Find every line below that contains the string "text" and copy each such line in full.

-- START --

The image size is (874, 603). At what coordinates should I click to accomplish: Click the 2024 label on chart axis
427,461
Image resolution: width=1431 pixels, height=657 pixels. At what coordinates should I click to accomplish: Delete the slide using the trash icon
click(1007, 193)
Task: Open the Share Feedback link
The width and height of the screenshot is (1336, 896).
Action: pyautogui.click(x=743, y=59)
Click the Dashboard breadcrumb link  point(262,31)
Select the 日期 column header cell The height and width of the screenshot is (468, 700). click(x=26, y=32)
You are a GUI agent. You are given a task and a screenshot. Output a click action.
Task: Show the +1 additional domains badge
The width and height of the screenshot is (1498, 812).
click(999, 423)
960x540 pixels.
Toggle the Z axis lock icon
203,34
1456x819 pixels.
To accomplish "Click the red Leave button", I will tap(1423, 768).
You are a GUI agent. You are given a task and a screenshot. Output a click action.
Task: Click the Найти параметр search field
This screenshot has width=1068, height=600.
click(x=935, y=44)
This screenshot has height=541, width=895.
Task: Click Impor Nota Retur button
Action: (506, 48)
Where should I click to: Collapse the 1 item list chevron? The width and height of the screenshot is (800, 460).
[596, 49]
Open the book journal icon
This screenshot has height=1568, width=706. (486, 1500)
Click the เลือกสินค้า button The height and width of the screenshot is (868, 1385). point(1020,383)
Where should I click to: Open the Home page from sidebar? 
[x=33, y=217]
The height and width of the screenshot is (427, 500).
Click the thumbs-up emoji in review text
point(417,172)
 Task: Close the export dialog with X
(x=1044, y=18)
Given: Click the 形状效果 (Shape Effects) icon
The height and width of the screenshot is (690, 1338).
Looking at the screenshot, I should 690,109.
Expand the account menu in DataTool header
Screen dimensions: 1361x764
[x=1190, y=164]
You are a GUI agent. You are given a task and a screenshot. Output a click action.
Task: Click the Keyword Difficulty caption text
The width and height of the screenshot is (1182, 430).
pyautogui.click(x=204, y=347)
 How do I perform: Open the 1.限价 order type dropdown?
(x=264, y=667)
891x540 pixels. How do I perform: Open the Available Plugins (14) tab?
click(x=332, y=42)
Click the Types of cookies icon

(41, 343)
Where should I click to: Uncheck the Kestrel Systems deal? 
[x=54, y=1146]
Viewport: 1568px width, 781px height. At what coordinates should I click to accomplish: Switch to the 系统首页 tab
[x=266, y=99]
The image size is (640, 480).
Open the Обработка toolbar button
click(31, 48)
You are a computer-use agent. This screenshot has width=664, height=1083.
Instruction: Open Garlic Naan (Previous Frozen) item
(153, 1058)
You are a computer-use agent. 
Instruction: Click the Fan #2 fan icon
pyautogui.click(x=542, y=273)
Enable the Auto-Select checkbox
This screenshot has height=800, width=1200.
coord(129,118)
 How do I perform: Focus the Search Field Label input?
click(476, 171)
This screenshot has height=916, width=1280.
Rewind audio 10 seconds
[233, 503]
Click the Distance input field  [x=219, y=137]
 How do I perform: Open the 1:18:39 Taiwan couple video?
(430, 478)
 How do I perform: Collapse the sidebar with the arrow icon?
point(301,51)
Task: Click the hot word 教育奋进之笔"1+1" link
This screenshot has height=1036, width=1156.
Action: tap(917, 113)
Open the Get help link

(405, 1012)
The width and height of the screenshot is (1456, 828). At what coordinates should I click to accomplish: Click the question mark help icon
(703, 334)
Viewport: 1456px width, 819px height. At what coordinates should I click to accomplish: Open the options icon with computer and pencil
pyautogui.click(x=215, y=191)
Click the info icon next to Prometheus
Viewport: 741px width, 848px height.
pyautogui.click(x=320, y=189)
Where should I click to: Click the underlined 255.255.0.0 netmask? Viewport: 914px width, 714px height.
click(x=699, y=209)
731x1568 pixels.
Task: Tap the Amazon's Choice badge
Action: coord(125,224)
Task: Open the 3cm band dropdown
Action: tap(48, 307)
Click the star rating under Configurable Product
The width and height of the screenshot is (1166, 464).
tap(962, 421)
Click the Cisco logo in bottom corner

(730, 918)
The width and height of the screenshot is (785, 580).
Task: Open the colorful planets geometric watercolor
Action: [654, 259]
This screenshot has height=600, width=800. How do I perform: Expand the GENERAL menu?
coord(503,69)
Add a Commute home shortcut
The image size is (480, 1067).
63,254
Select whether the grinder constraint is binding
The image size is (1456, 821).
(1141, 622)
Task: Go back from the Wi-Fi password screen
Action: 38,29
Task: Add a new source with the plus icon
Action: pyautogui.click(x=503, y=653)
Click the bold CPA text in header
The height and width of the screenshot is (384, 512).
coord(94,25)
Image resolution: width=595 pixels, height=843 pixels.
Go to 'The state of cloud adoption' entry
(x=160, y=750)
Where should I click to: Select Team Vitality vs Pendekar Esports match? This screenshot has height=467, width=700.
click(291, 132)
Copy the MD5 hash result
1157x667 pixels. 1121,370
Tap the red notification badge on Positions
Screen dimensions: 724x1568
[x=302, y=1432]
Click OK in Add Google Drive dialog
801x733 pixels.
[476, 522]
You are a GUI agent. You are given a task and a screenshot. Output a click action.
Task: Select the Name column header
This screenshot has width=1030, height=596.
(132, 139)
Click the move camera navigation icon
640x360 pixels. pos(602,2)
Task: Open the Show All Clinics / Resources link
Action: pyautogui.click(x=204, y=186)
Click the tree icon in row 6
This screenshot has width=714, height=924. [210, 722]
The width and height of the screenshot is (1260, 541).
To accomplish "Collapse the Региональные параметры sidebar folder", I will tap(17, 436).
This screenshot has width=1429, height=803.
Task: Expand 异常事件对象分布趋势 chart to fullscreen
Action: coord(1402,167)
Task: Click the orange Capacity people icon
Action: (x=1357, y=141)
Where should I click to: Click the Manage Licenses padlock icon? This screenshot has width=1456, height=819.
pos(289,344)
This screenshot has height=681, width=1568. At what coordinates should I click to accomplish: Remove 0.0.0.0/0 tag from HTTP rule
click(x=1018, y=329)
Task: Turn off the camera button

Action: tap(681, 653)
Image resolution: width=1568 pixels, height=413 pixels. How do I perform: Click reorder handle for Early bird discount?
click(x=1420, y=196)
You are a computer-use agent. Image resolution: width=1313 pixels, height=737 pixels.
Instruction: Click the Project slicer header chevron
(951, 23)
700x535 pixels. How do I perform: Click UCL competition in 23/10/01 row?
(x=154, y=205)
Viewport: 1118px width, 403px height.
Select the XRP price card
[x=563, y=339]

-- END --

◆ Problem solution ◆
Click the thumbs-up emoji in review text
Task: Click the Keyword Difficulty caption text
Click the bold CPA text in header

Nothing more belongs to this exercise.